**Task directions**. Instruction for the entries below: return the part that opens with the line containing "Filter the Bezeichnung column" and closes with the line containing "The width and height of the screenshot is (510, 347).", exactly, and no pictures.

(Recorded data)
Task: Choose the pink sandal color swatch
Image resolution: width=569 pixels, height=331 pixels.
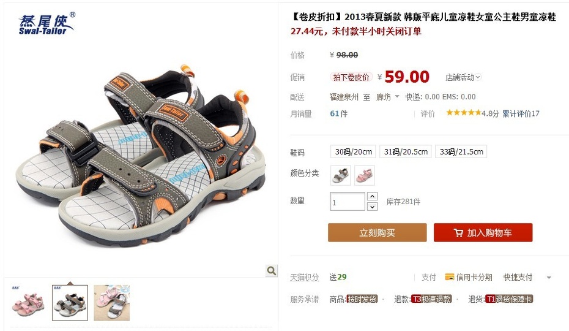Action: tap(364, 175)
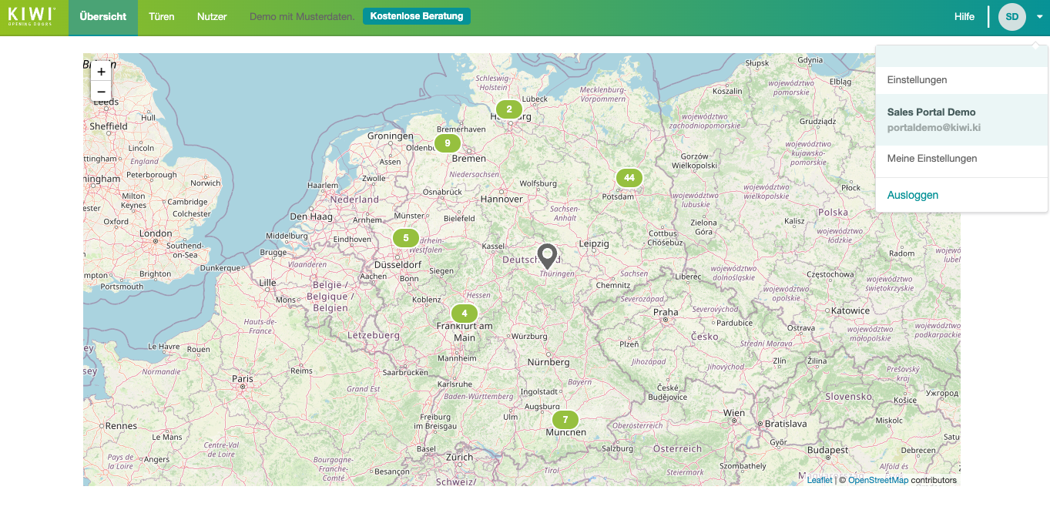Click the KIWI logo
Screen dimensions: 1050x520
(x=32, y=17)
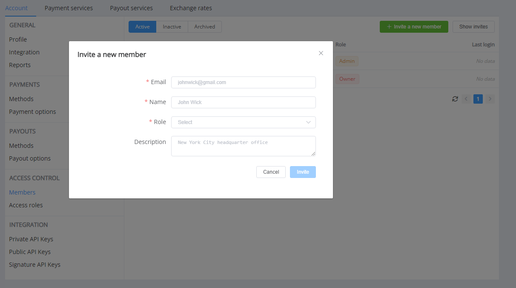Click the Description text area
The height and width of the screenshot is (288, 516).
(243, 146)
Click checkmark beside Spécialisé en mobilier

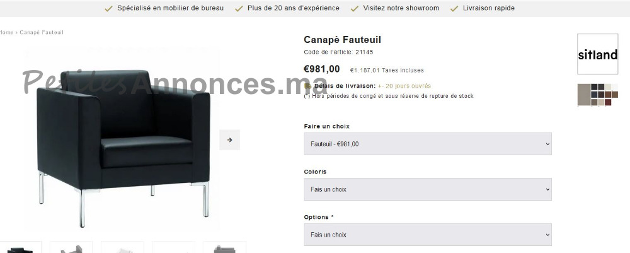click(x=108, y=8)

---

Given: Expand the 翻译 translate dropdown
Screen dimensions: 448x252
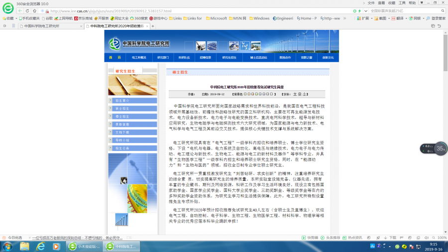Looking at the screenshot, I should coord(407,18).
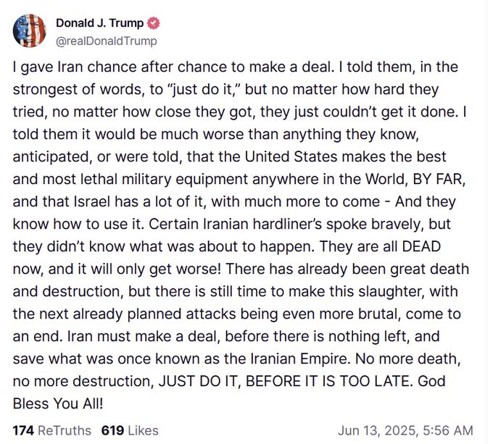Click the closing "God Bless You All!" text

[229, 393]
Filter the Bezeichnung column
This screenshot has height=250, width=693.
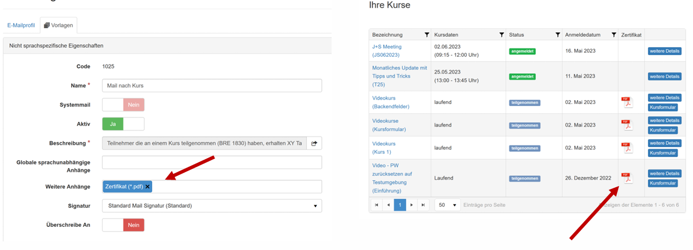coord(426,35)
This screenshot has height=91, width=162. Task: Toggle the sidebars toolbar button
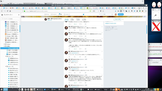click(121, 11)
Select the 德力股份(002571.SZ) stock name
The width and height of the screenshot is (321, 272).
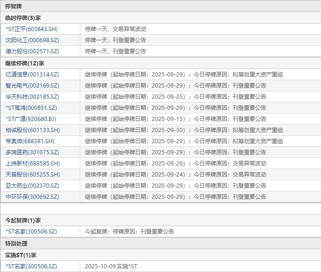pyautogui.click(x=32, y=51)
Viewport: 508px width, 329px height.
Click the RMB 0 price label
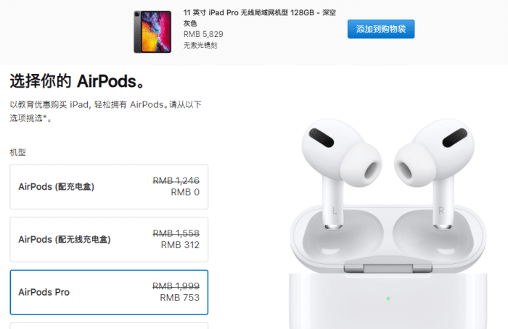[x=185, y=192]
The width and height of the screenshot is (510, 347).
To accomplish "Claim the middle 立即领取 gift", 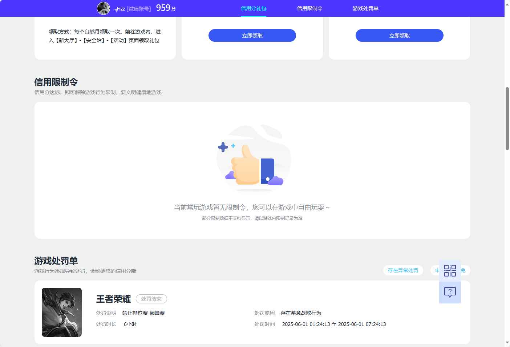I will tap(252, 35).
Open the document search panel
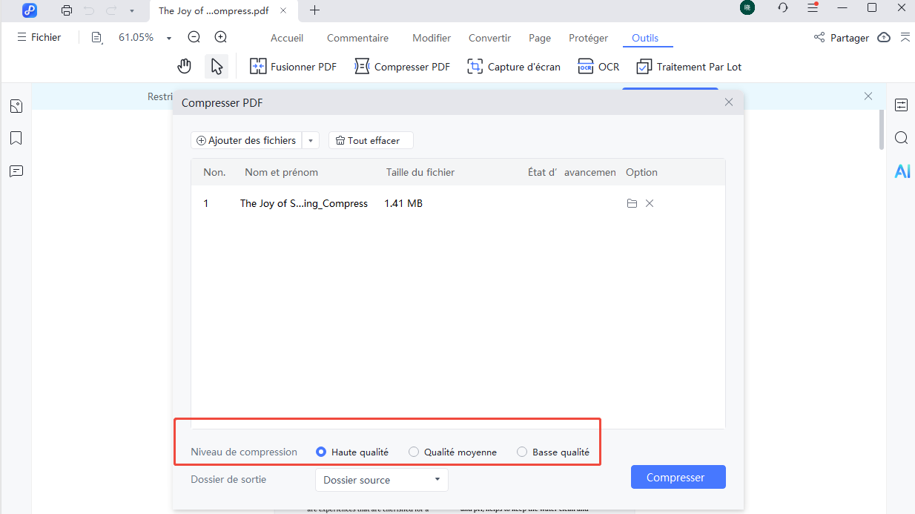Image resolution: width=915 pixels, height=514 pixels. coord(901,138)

**Response below**.
Filter the Bezeichnung column
This screenshot has height=250, width=693.
coord(426,35)
This screenshot has height=91, width=162. Task: Toggle the sidebars toolbar button
click(121, 11)
Select the 德力股份(002571.SZ) stock name
The width and height of the screenshot is (321, 272).
pyautogui.click(x=32, y=51)
Viewport: 508px width, 329px height.
Click the RMB 0 price label
[x=185, y=192]
The width and height of the screenshot is (510, 347).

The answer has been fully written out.